*Goal*
Copy out every line of the records below word for word, leaving out the pictures.

*Materials provided*
==============================
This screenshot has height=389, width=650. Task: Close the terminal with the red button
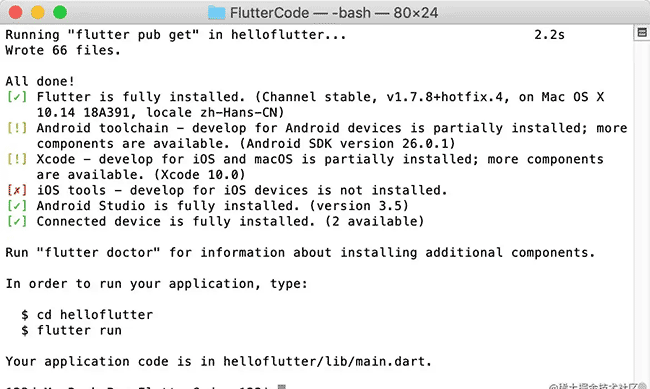(x=15, y=12)
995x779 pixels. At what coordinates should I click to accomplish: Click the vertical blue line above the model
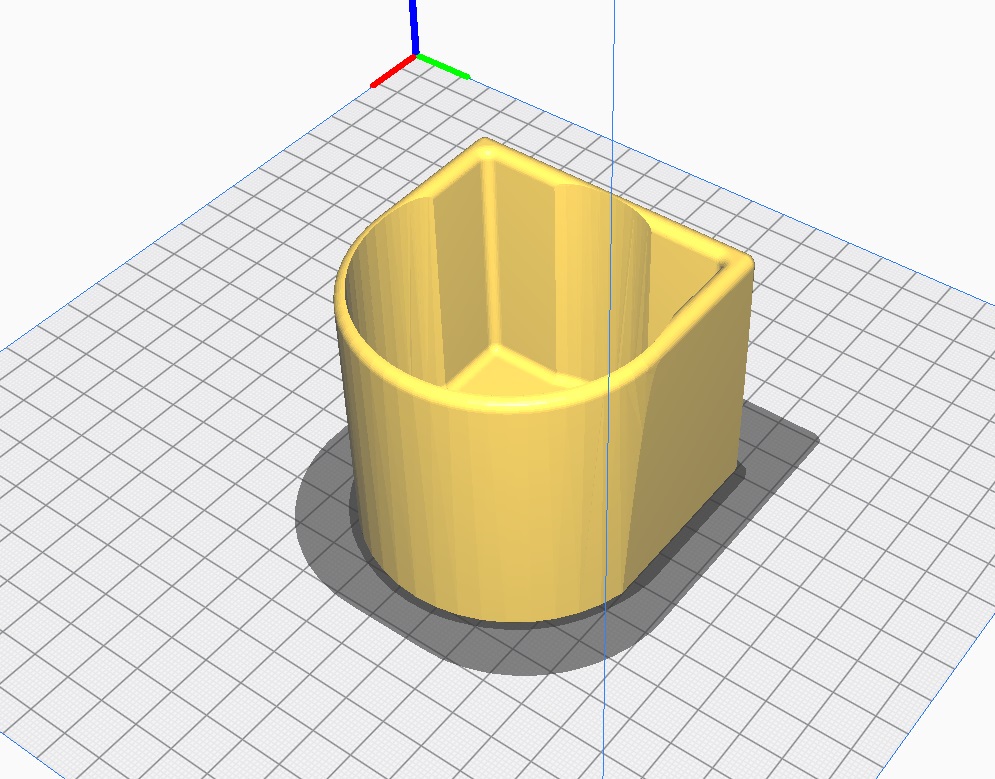tap(611, 80)
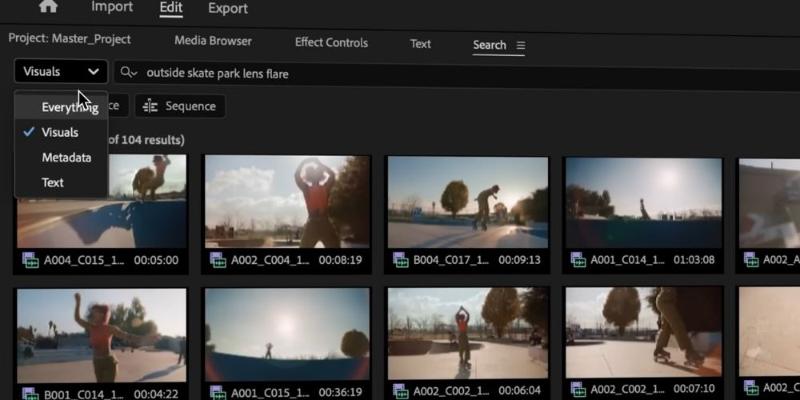Choose Metadata in the search scope list

pos(66,157)
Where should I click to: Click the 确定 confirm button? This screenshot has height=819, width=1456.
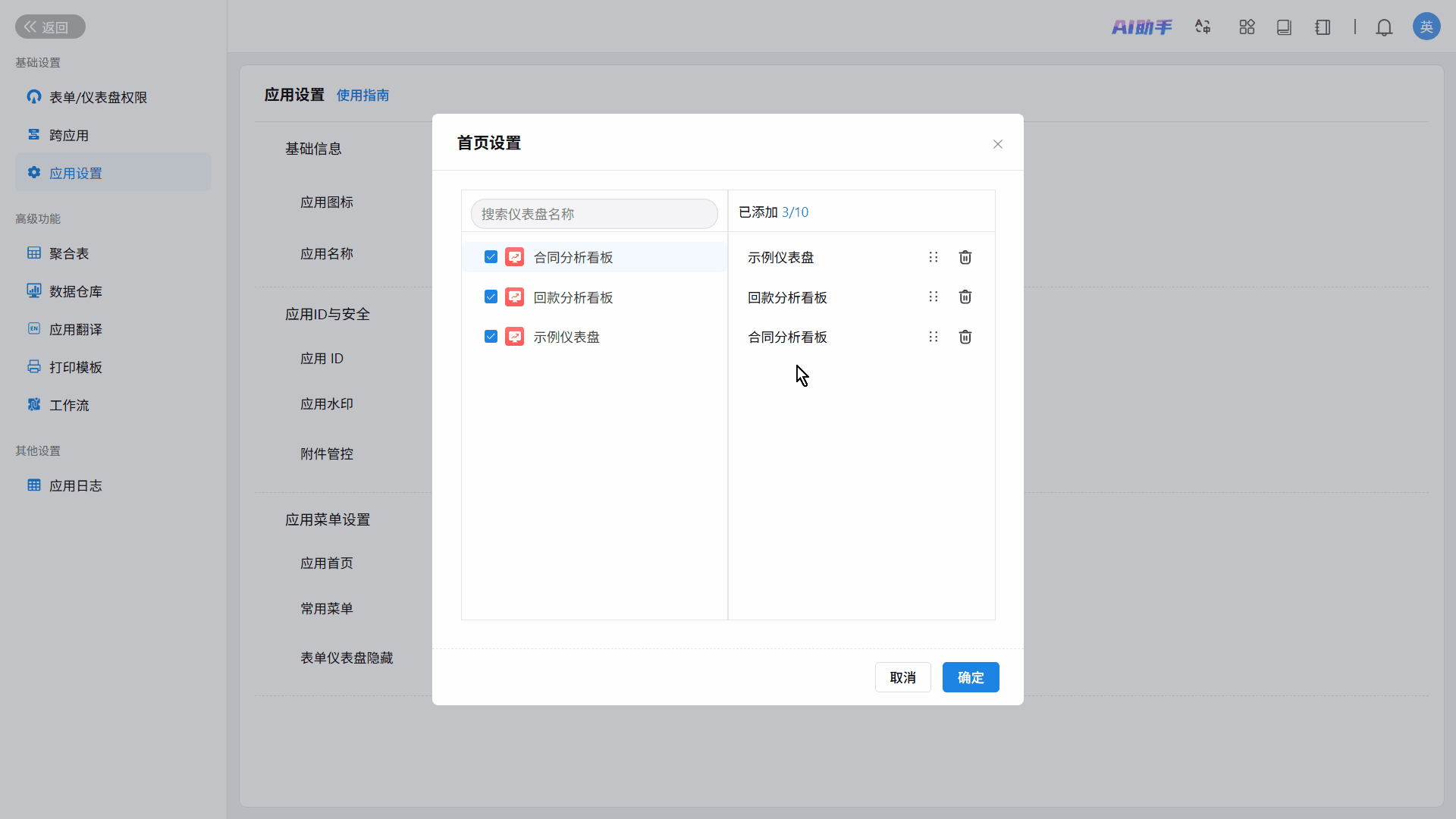click(970, 677)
==============================
*Final answer*
This screenshot has height=389, width=650. Task: Close the terminal with the red button
(x=15, y=12)
995x779 pixels. At what coordinates should I click to accomplish: Click the vertical blue line above the model
tap(611, 80)
Choose Metadata in the search scope list

pos(66,157)
Where should I click to: Click the 确定 confirm button? This screenshot has height=819, width=1456.
click(970, 677)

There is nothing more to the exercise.